**TASK ITEM:**
Give back the full listing exactly as written.

**INPUT:**
————
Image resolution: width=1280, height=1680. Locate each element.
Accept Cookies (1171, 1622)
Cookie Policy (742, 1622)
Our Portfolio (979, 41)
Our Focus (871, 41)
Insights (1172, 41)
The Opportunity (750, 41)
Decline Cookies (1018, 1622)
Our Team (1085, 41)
————
**YOUR SOLUTION:**
Image resolution: width=1280, height=1680. Locate each element.
Accept Cookies (1171, 1622)
Cookie Policy (742, 1622)
Our Portfolio (979, 41)
Our Focus (871, 41)
Insights (1172, 41)
The Opportunity (750, 41)
Decline Cookies (1018, 1622)
Our Team (1085, 41)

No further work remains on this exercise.